La belleza de ser hijos
Si bien no todos somos padres, es cierto que todos somos hijos. Ser hijo implica dependencia, es decir, haber recibido de otro una existencia que genera un mundo, como escribió la filósofa Hannah Arendt: “Con cada nacimiento nace un nuevo comienzo, surge a la existencia potencialmente un nuevo mundo”. Por esta razón, la natalidad y su antítesis, el aborto, remiten a lo más esencial del ser humano: cuando hablamos de fetos, cigotos o embriones, estamos hablando de nosotros mismos y de nuestras relaciones esenciales. No hay algo que está en el vientre de una madre, hay quién que somos nosotros mismos, en las diferentes etapas de nuestras vidas: todos fuimos fetos, cigotos o embriones, porque todos somos hijos.
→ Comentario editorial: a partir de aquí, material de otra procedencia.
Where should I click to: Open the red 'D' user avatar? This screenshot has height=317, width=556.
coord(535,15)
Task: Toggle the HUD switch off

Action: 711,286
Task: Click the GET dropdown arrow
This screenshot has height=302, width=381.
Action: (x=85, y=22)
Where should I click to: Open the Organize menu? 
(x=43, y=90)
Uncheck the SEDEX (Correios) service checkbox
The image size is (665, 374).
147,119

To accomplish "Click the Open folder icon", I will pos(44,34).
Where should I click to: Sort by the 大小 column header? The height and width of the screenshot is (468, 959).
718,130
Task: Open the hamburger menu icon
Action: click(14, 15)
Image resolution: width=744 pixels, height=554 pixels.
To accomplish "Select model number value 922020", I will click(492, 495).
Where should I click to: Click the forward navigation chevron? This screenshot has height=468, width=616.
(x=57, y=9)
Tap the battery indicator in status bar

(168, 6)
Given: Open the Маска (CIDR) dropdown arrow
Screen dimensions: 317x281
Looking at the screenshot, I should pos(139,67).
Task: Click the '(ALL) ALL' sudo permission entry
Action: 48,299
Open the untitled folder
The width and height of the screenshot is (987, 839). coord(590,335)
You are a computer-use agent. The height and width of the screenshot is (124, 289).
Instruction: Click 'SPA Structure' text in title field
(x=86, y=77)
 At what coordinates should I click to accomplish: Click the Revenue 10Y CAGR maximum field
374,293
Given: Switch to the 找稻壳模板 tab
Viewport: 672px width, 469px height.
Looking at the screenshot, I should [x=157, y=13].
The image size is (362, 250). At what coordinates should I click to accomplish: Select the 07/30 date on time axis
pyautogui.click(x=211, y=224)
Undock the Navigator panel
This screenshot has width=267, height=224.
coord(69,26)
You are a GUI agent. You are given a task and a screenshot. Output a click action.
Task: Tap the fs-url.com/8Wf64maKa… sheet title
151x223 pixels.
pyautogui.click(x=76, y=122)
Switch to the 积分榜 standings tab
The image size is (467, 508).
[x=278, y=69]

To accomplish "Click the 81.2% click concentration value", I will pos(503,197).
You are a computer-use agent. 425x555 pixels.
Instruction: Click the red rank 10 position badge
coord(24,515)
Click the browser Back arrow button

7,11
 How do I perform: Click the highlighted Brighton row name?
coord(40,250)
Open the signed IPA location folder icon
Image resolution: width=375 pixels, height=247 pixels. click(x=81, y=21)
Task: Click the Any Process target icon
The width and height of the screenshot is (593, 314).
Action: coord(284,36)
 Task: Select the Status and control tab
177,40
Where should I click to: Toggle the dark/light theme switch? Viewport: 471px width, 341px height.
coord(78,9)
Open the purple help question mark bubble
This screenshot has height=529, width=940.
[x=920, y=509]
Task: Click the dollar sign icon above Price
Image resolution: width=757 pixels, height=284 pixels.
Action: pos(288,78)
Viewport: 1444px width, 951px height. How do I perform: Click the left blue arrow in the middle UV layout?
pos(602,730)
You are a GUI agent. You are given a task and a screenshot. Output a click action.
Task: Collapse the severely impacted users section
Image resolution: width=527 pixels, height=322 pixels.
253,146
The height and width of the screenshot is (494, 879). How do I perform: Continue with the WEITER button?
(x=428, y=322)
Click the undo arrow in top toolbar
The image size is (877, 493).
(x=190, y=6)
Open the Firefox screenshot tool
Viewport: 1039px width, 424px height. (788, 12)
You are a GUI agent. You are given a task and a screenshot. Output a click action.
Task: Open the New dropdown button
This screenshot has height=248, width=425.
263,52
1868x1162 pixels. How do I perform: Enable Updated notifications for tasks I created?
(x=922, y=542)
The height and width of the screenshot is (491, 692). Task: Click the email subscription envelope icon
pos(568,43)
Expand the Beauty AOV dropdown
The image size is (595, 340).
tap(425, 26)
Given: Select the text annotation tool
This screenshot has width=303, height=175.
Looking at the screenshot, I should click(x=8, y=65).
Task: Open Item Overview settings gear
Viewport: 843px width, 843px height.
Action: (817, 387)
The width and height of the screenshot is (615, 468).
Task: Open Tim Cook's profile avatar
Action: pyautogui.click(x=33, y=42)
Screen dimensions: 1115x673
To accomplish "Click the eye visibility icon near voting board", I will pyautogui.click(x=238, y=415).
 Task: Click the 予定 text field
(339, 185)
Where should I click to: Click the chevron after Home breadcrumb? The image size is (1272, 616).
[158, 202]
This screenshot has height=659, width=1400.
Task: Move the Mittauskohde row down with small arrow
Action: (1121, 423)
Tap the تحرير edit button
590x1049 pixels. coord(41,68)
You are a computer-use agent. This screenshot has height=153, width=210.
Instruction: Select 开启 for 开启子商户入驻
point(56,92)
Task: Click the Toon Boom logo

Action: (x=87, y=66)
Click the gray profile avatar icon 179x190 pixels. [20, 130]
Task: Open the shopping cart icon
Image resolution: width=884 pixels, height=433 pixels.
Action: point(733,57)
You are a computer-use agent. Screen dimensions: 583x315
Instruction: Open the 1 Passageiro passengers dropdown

El modelo imperante individualista que niega ese vínculo estructural, es decir nuestro carácter irrevocablemente “filial”, abandona a las madres que deciden abortar a una soledad existencial, transformando a los engendrantes en dueños de algo y no padres de alguien. Pero el quién no puede ser reducido a un qué más que en la ficción. Lo que biológicamente es un qué, antropológicamente es un quién, es decir, es siempre un hijo: uno igual a nosotros.
El debate actual sobre el aborto nos remite, antes de tomar una posición sobre los aspectos técnicos de la ley, a repensar en nuestra propia identidad humana y en nuestra dependencia originaria. En última instancia, este debate exige que nos miremos con el coraje de lo que realmente somos: una mirada llena de dulzura corresponde más a una conciencia de nuestra dependencia de los que han tenido la piedad de darnos la vida, en cualquier condición se hayan encontrado.
La verdad es que todos somos hijos, y por eso dependientes.